> _Aim of the exercise_
Please copy the lines below without any changes, starting at the line that contains "Open the user profile avatar" and ending with the line that contains "pos(1309,111)", including both.
______
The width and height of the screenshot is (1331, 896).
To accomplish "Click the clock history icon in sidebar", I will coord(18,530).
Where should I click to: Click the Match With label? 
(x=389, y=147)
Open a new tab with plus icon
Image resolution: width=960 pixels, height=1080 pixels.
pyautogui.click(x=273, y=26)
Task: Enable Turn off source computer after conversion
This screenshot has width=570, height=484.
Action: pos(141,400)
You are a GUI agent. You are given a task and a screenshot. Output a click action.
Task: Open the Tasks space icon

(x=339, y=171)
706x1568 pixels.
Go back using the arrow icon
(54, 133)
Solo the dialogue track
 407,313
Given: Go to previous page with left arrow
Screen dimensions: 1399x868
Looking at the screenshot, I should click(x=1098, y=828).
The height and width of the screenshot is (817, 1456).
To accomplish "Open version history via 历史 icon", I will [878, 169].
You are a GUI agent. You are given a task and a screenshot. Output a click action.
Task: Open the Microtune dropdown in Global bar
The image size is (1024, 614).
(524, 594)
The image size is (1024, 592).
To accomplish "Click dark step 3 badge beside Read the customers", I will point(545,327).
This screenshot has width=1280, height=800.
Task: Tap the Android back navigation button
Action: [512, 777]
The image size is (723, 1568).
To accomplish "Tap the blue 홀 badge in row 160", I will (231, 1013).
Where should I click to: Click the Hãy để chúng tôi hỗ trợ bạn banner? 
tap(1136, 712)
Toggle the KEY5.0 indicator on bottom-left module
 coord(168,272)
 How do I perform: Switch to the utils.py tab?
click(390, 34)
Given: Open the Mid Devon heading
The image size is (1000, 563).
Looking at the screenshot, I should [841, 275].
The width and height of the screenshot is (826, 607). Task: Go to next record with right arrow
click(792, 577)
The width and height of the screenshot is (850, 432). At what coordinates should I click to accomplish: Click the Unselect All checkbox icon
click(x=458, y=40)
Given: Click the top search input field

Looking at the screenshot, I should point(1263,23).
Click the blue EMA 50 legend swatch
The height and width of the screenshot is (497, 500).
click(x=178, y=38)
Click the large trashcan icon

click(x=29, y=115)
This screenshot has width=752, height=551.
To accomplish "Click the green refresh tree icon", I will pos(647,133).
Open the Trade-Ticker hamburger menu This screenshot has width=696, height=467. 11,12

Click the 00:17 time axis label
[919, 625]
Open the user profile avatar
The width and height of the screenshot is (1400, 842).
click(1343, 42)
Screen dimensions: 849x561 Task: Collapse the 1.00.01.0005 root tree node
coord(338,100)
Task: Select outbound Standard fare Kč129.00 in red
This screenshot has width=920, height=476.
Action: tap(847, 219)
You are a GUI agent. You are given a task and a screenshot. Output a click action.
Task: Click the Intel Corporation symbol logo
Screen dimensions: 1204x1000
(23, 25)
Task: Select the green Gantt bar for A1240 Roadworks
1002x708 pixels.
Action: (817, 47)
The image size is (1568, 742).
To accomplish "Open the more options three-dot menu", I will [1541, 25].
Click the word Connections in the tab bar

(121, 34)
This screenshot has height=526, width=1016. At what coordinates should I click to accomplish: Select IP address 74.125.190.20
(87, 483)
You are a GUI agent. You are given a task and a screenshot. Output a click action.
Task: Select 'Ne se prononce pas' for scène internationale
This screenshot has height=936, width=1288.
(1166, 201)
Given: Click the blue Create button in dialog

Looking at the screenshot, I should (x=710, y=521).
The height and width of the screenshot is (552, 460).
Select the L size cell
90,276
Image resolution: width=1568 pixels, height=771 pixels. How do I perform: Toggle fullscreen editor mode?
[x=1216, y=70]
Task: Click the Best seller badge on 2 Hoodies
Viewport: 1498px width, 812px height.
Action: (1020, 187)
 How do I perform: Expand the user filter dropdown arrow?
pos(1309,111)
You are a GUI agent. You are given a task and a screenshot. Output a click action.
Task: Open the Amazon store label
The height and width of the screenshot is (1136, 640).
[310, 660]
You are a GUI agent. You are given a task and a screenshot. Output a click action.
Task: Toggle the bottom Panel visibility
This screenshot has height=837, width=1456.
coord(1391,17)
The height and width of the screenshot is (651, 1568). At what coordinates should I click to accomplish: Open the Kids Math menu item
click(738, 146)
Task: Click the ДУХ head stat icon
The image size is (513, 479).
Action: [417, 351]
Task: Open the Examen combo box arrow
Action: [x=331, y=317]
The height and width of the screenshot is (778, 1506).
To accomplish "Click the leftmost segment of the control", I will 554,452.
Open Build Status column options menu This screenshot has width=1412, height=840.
______
> _Correct result_
Open the user profile avatar
The width and height of the screenshot is (1400, 842).
click(1343, 42)
Screen dimensions: 849x561 Task: Collapse the 1.00.01.0005 root tree node
coord(338,100)
Task: Select outbound Standard fare Kč129.00 in red
This screenshot has width=920, height=476.
Action: tap(847, 219)
You are a GUI agent. You are given a task and a screenshot. Output a click action.
Task: Click the Intel Corporation symbol logo
Screen dimensions: 1204x1000
(23, 25)
Task: Select the green Gantt bar for A1240 Roadworks
1002x708 pixels.
Action: (817, 47)
The image size is (1568, 742).
To accomplish "Open the more options three-dot menu", I will [1541, 25].
Click the word Connections in the tab bar

(121, 34)
This screenshot has height=526, width=1016. At what coordinates should I click to accomplish: Select IP address 74.125.190.20
(87, 483)
You are a GUI agent. You are given a task and a screenshot. Output a click action.
Task: Select 'Ne se prononce pas' for scène internationale
This screenshot has height=936, width=1288.
(1166, 201)
Given: Click the blue Create button in dialog

Looking at the screenshot, I should (x=710, y=521).
The height and width of the screenshot is (552, 460).
Select the L size cell
90,276
Image resolution: width=1568 pixels, height=771 pixels. How do I perform: Toggle fullscreen editor mode?
[x=1216, y=70]
Task: Click the Best seller badge on 2 Hoodies
Viewport: 1498px width, 812px height.
Action: (1020, 187)
 How do I perform: Expand the user filter dropdown arrow?
pos(1309,111)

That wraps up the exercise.